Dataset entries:
★ ★ ★ ★ ★ ★ ★
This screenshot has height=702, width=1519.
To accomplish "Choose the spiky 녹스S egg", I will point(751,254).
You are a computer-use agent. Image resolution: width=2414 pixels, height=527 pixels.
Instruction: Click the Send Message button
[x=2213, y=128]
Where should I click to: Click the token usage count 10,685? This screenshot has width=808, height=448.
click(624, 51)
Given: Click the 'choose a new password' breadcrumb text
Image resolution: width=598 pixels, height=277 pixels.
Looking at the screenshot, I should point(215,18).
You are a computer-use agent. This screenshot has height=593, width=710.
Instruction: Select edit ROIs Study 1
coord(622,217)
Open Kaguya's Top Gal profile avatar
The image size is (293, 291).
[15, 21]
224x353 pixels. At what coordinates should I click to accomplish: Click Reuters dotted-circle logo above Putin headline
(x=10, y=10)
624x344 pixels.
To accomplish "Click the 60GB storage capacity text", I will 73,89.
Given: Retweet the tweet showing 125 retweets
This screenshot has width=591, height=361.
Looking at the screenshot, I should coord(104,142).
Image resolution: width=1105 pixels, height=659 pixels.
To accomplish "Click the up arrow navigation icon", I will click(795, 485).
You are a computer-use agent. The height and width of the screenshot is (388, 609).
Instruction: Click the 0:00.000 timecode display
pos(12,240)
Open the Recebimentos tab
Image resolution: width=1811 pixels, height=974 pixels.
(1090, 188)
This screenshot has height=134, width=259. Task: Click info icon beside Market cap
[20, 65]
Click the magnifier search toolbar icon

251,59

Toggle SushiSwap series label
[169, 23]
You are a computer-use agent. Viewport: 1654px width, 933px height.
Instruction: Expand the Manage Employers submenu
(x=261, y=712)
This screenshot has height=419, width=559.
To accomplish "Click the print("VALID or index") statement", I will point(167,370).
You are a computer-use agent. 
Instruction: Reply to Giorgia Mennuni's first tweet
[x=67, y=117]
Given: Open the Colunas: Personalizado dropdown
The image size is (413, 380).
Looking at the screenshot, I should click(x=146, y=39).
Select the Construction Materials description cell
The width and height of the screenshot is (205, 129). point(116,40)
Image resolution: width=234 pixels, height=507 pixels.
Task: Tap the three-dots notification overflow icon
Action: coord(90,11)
★ ★ ★ ★ ★ ★ ★
What the task requires:
Working from the records above, write out verbatim only the lines from the line containing "Instruction: Click the Send Message button" through the line containing "You are a computer-use agent. Viewport: 1654px".

Response box:
Instruction: Click the Send Message button
[x=2213, y=128]
Where should I click to: Click the token usage count 10,685? This screenshot has width=808, height=448.
click(624, 51)
Given: Click the 'choose a new password' breadcrumb text
Image resolution: width=598 pixels, height=277 pixels.
Looking at the screenshot, I should point(215,18).
You are a computer-use agent. This screenshot has height=593, width=710.
Instruction: Select edit ROIs Study 1
coord(622,217)
Open Kaguya's Top Gal profile avatar
The image size is (293, 291).
[15, 21]
224x353 pixels. At what coordinates should I click to accomplish: Click Reuters dotted-circle logo above Putin headline
(x=10, y=10)
624x344 pixels.
To accomplish "Click the 60GB storage capacity text", I will 73,89.
Given: Retweet the tweet showing 125 retweets
This screenshot has width=591, height=361.
Looking at the screenshot, I should coord(104,142).
Image resolution: width=1105 pixels, height=659 pixels.
To accomplish "Click the up arrow navigation icon", I will click(795, 485).
You are a computer-use agent. The height and width of the screenshot is (388, 609).
Instruction: Click the 0:00.000 timecode display
pos(12,240)
Open the Recebimentos tab
Image resolution: width=1811 pixels, height=974 pixels.
(1090, 188)
This screenshot has height=134, width=259. Task: Click info icon beside Market cap
[20, 65]
Click the magnifier search toolbar icon

251,59

Toggle SushiSwap series label
[169, 23]
You are a computer-use agent. Viewport: 1654px width, 933px height.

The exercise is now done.